El Gobierno aportó en 2004 un pequeño suplemento a la cantidad recaudada para "fines sociales" a través de las retenciones del IRPF. En total, el cheque del Ejecutivo fue de algo más de 3,5 millones de euros para que la suma destinada a las ONG alcanzara el techo mínimo de 118,8 millones de euros, que pactó el Ministerio de Trabajo y Asuntos Sociales con la Plataforma de ONG de Acción Social, como compensación a un desajuste presupuestario. Pero un tercio de los contribuyentes no tacha ninguna casilla y el Estado se queda con ese dinero. El dato es importante porque revela una cierta bolsa de desinterés ciudadano por el destino de ese pequeño porcentaje de sus impuestos que para las ONG sería, sin embargo, un pellizco fabuloso.
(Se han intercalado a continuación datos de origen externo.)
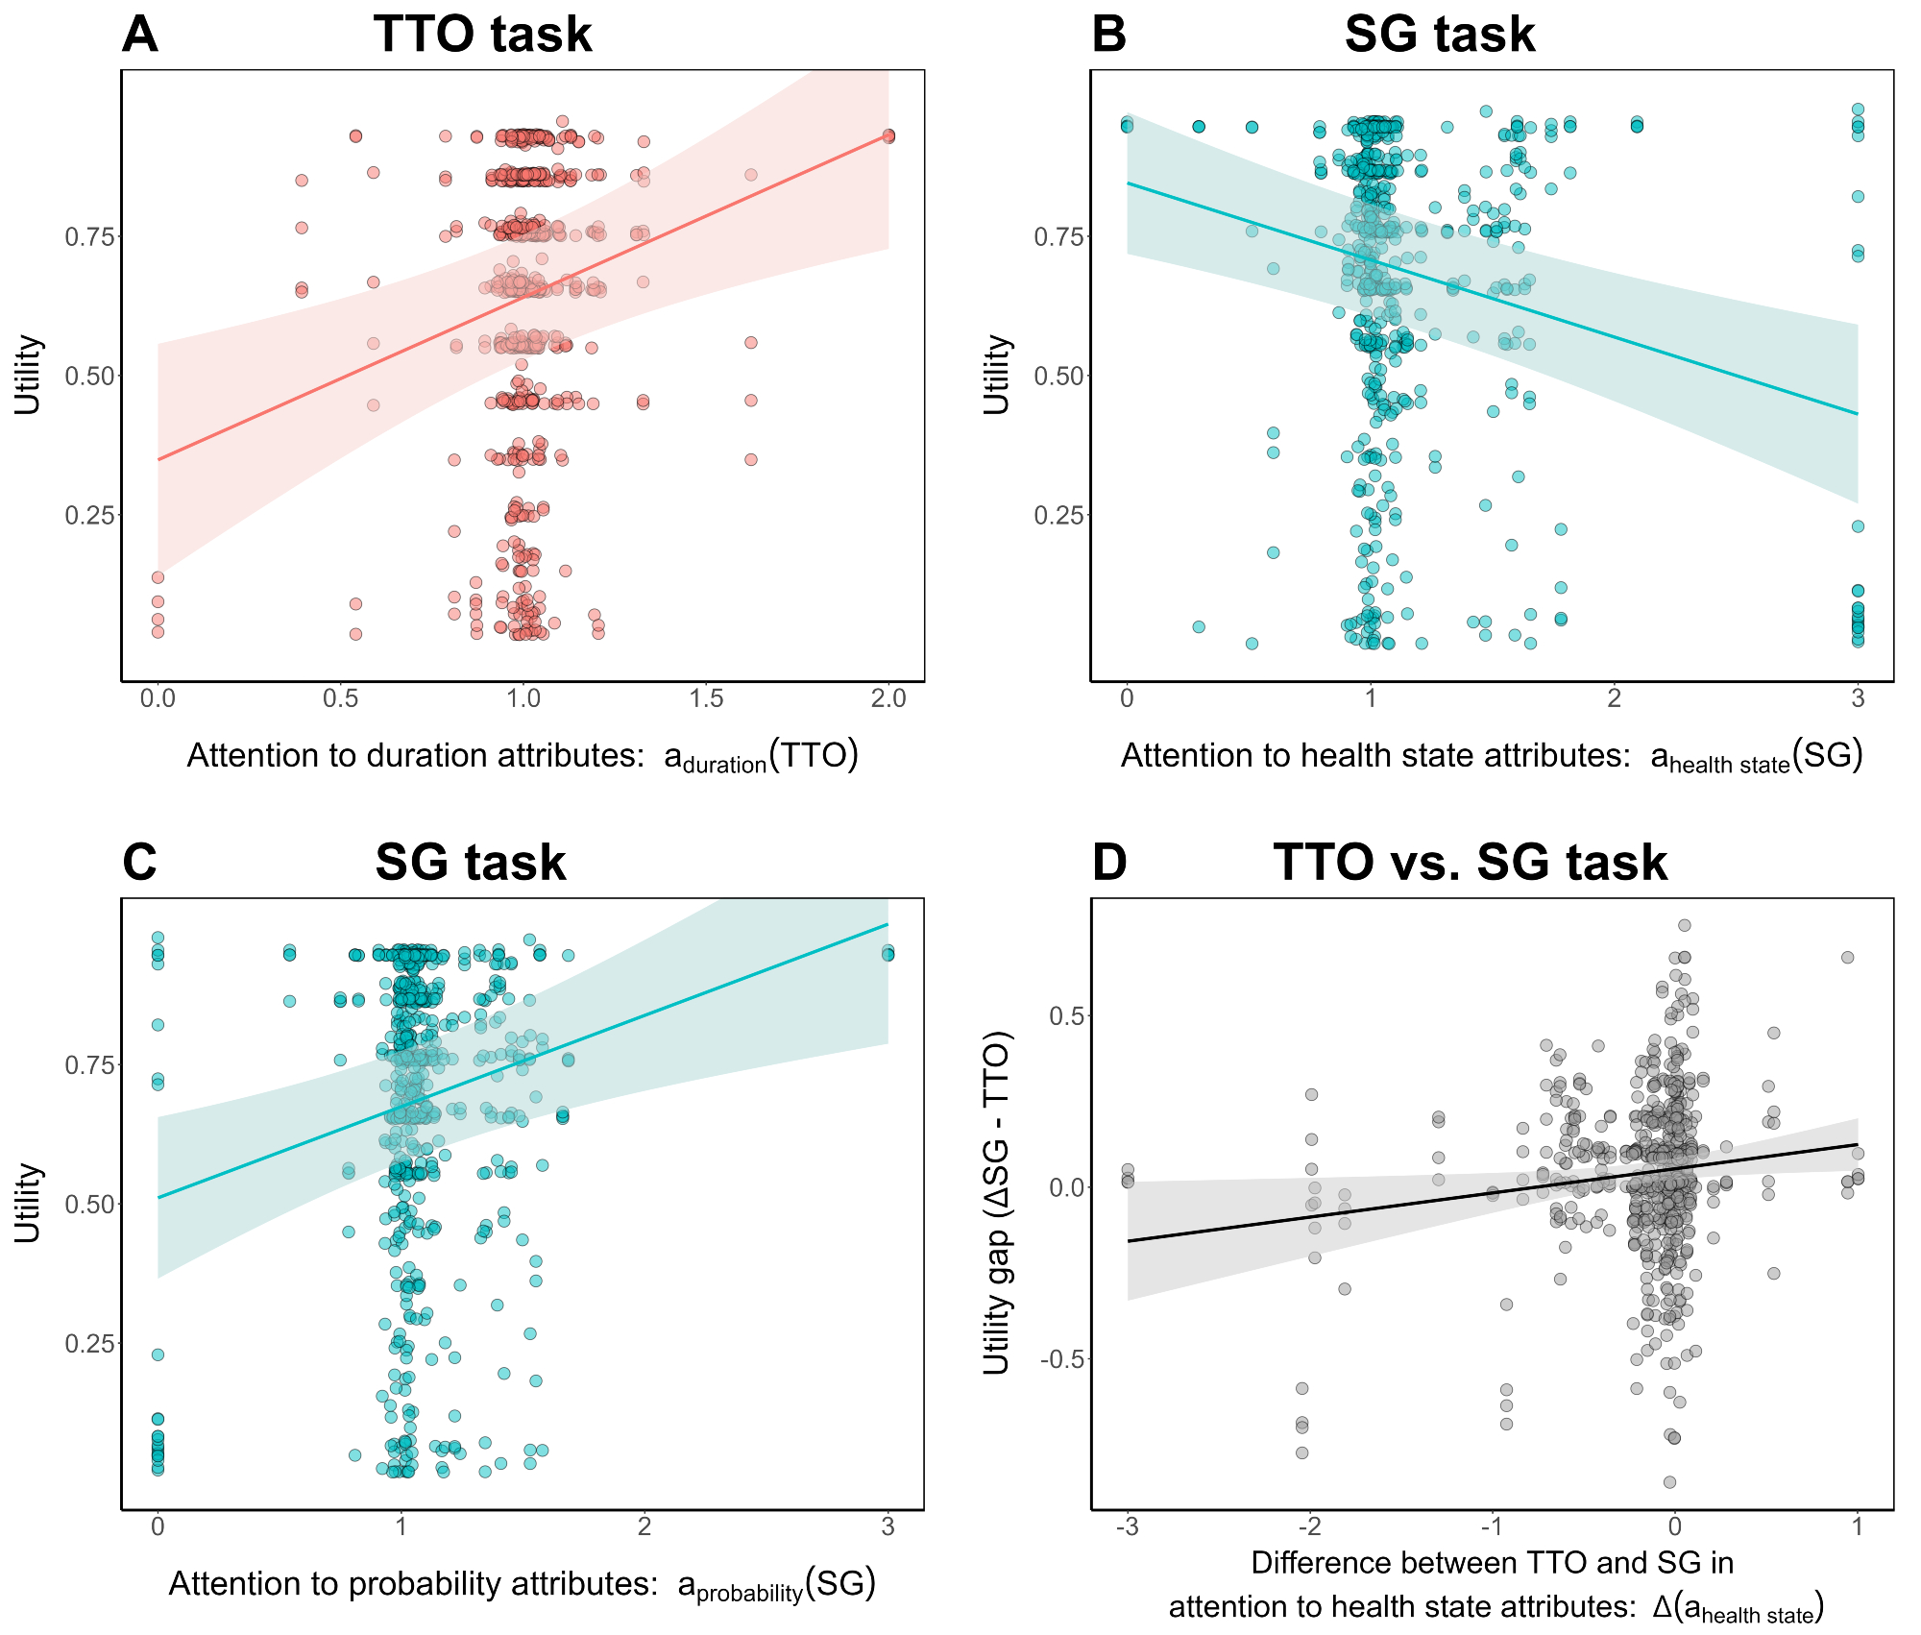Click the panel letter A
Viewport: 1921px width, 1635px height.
[140, 36]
Por otra parte, nadie sabe a ciencia cierta cuántas hay. Víctor Pérez-Díaz y Joaquín P. López Novo, que publicaron en 2003 el informe El tercer sector social en España, calculaban que en nuestro país hay más de 15.000. Si se contabilizan las que pertenecen a las dos grandes agrupaciones, la citada CONGDE y la Plataforma de ONG de Acción Social (que abarca el grueso de las que se dedican a este tipo de ayuda), la suma no llega a las 3.000.

Pero si el número total es incierto, de lo que no cabe duda es de su solvencia económica. El presupuesto global de las que están integradas en ambas agrupaciones está en torno a los 2.000 millones de euros anuales, y sus recursos humanos incluyen más de un millón de voluntarios y unos 200.000 asalariados.

Mucho poder, mucho dinero, para luchar contra la pobreza, la marginación, la exclusión social, etc. Pero también para fortalecerse y crecer como auténticas empresas y ejercer desde esta dimensión un poder de lobby en la sociedad a favor de los intereses de un determinado colectivo. Los tiempos del mero altruismo han dejado paso en algunas –las denominadas “grandes”- a enormes estructuras que combinan la presión política con la captación de cuantiosos recursos económicos.

Cuanto más potente la organización, más poder de captación de ayudas y socios, y también es verdad, más capacidad de actuar en el frente elegido. Pero los equilibrios son complicados. Ya es sintomático que las propias organizaciones –que precisamente no están faltas de autoestima- sean bastante susceptibles a cualquier intromisión ajena y ser bastante desconfiadas a ofrecer ciertos aspectos de su actual realidad. Parecería ser que es una reacción que no se limita al caso español, que es el que interesa.